Sen. Mitch McConnell (left) and Rep. Kevin McCarthy (right) with President Donald Trump in the Oval Office

Sen. Mitch McConnell (left) and Rep. Kevin McCarthy (right) with President Donald Trump in the Oval Office. Photo credit: Erin Schaff, Pool/Getty Images

Senate Minority Leader Mitch McConnell offered the strongest signal yet that he was angry at former President Donald Trump for costing him the Senate and that he personally step in to head off pro-Trump extremist candidates in the 2022 GOP primaries.

In a new interview with the Wall Street Journal, the Kentucky Republican not-so-subtly lashed out at Trump — though not by name — and echoed conservatives who have blamed the former president’s election fraud conspiracy-mongering for the double losses of GOP incumbents David Perdue and Kelly Loeffler in the Georgia Senate runoff elections. That pair of defeats, coupled with President Joe Biden’s win, flipped Senate control to the Democrats.

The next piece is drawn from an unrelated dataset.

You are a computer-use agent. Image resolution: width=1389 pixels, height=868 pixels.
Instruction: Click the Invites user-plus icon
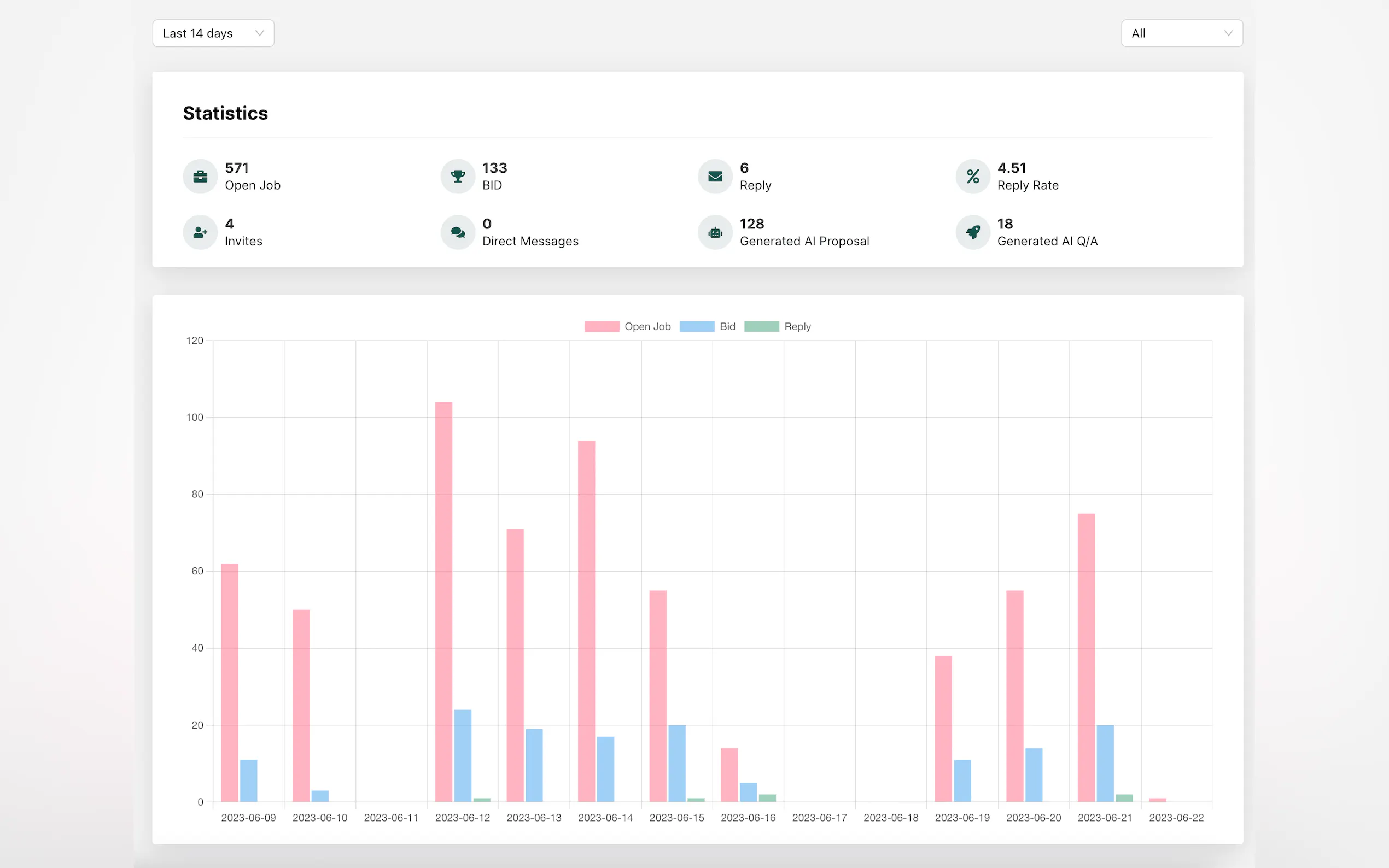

“Georgia was a fiasco,” McConnell told the Journal, adding: “We all know why that happened.”

The Senate’s top Republican then indicated that he was willing to forego the traditional norm of party leaders not getting involved in GOP primaries — if it were to mean stopping a potentially disastrous general election loss.

“Getting candidates who can actually win in November,” is the priority, McConnell said in the interview. “That may or may not involve trying to affect the outcome of the primaries.”

Some Republicans who are squarely in the Trump wing of the party might easily win even a general election in deeply conservative areas. But such candidates risk complicating the party’s efforts elsewhere in more moderate areas of the country. If Mr. McConnell moves too aggressively against a pro-Trump candidate he deems too close to the fringes of the party, he could invite a backlash from the base.

But Mr. McConnell has said his party has suffered in the past from candidates who won Republican primaries but failed general elections. “I personally don’t care what kind of Republican they are, what kind of lane they consider themselves in,” Mr. McConnell said. “What I care about is electability.”

The Senate Minority Leader didn’t rule out the chance that Trump could back a potentially palatable candidate, but he has recently shown his willingness to publicly call out fellow Congressional Republicans who he thinks are spreading “loony lies” and furthering the former president’s deranged lies.